Sulla questione è intervenuto oggi il sindacato studentesco universitario Link, che in un comunicato ha condannato l'azione della Guardia di Finaza. Gli studenti, infatti, sarebbero la parte contrattuale debole, da tutelare anzichè punire, soprattutto in virtù della loro quotidiana situazione di ricattabilità che li costringe ad accettare le condizioni imposte dai proprietari di casa, compresa la precarietà delle condizioni abitative. Una situazione che riguarda migliaia di studenti fuorisede della città, e che richiede l'intervento coordinato delle istituzioni
"Questo scenario socioculturale - scrivono gli studenti di Link - ci impone oggi una riflessione sulla reale efficacia di eventuali denunce e sanzioni a carico degli studenti, che verrebbero criminalizzati malgrado vittime di questo sistema.

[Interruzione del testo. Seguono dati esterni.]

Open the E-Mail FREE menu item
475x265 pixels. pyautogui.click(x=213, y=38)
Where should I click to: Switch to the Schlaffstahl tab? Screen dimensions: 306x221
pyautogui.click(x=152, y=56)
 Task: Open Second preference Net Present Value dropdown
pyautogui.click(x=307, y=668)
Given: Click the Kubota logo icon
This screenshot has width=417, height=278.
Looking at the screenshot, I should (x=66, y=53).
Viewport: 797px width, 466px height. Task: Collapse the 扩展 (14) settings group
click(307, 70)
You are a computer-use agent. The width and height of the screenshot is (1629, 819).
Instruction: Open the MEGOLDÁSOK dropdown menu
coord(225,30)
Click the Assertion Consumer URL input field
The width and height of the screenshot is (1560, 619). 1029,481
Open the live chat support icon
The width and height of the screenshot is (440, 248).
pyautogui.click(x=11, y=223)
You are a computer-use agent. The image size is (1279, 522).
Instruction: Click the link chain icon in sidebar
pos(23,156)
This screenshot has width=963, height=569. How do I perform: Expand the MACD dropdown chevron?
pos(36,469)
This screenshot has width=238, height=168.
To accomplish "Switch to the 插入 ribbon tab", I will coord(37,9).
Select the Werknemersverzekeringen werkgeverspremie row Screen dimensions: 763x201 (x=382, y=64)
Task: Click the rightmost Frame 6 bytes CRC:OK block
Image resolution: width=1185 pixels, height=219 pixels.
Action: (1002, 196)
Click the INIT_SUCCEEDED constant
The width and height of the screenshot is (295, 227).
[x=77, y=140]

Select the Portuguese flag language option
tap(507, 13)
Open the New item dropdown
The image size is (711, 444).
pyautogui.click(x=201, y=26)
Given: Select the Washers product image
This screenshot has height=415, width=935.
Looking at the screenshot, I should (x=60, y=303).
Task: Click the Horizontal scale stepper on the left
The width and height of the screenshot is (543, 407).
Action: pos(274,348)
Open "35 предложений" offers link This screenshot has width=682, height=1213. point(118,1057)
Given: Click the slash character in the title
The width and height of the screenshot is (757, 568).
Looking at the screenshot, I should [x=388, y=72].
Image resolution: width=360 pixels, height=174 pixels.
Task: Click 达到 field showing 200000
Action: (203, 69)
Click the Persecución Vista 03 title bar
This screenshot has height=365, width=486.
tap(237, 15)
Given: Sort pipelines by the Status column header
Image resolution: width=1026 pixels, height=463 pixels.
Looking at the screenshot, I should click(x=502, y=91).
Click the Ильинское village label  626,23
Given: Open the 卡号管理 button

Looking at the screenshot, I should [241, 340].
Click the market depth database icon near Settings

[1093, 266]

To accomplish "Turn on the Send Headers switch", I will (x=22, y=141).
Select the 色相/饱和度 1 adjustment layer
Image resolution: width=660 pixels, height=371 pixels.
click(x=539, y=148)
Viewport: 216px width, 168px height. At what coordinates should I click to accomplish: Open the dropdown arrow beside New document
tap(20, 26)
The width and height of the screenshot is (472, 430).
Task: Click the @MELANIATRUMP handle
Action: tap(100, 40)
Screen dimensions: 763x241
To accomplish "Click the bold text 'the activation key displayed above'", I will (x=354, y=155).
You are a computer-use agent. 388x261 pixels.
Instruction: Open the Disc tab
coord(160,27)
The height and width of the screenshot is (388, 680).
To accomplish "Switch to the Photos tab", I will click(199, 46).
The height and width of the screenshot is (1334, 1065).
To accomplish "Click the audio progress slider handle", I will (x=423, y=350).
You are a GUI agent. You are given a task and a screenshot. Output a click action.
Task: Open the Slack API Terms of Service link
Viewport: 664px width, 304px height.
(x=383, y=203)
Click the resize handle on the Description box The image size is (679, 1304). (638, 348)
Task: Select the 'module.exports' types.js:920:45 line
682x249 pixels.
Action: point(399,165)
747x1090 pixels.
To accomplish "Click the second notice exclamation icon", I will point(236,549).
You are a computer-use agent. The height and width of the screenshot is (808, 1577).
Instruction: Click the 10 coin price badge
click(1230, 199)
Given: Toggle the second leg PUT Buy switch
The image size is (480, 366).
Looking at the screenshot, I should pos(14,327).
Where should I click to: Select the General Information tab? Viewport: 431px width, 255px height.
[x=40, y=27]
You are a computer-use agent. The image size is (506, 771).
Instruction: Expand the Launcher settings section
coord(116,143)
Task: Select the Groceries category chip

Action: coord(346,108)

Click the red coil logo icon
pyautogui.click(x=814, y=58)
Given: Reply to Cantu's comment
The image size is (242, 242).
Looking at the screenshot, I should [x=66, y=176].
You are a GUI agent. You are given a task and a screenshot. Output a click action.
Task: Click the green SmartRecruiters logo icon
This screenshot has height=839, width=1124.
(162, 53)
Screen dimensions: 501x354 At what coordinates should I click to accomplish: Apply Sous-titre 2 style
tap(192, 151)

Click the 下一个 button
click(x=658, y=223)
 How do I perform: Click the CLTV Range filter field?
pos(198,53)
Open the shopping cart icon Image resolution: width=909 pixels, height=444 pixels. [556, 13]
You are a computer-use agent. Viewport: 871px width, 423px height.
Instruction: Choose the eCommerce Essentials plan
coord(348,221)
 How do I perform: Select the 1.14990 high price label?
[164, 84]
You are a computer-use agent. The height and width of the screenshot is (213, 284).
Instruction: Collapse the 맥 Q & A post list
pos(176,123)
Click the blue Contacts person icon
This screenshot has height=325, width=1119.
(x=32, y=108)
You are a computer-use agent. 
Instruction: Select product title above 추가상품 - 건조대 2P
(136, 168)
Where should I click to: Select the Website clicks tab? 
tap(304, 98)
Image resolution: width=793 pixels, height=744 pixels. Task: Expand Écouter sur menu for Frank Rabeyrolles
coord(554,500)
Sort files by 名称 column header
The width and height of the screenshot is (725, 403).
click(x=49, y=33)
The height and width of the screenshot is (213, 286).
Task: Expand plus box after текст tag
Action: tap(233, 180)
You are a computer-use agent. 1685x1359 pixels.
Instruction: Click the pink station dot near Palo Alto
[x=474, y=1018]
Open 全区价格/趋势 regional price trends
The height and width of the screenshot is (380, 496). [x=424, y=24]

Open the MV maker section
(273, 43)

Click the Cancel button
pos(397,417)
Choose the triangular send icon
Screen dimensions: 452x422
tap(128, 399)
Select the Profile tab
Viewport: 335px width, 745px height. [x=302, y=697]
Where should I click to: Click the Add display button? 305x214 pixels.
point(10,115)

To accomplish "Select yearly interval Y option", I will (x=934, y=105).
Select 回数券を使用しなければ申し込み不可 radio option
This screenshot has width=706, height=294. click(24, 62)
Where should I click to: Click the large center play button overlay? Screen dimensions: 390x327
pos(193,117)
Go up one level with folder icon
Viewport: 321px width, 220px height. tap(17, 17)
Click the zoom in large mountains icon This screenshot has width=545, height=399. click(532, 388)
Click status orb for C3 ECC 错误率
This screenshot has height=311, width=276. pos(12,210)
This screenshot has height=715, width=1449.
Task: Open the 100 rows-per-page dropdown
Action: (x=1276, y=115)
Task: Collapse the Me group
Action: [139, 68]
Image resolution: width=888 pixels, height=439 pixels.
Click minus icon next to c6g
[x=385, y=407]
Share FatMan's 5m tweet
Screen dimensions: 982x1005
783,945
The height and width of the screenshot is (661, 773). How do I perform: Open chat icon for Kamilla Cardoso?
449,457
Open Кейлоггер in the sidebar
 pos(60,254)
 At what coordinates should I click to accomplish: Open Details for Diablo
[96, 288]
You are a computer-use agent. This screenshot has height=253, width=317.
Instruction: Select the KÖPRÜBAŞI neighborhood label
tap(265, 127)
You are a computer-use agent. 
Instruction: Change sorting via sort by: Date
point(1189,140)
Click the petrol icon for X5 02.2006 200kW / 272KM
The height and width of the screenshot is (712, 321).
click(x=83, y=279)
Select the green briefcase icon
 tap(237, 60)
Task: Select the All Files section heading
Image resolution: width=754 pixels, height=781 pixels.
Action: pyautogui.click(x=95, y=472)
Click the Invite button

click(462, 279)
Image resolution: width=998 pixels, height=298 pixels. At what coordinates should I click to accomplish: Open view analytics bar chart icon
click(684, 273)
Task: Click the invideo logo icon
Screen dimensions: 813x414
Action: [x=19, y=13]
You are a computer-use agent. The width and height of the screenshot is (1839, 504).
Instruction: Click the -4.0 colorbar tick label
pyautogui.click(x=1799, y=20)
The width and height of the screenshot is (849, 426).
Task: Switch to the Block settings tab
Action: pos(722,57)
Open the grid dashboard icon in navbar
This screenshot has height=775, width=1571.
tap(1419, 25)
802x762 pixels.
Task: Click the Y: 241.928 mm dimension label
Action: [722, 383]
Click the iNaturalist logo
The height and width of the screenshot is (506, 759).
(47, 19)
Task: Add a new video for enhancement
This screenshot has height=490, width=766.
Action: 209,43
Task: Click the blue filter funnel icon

Crediamo che le istituzioni debbano fare realmente la loro parte". Concrete le proposte avanzate dal sindacato universitario: attivazione dello Sportello Casa più volte annunciato e mai entrato in funzione, attività di informazione sui vantaggi legati alla stipula di un contratto agevolato e sulla detraibilità del canone di locazione, estensione dei bandi già esistenti (Piano Locale Giovani, Principi Attivi, etc.) anche agli studenti fuorisede.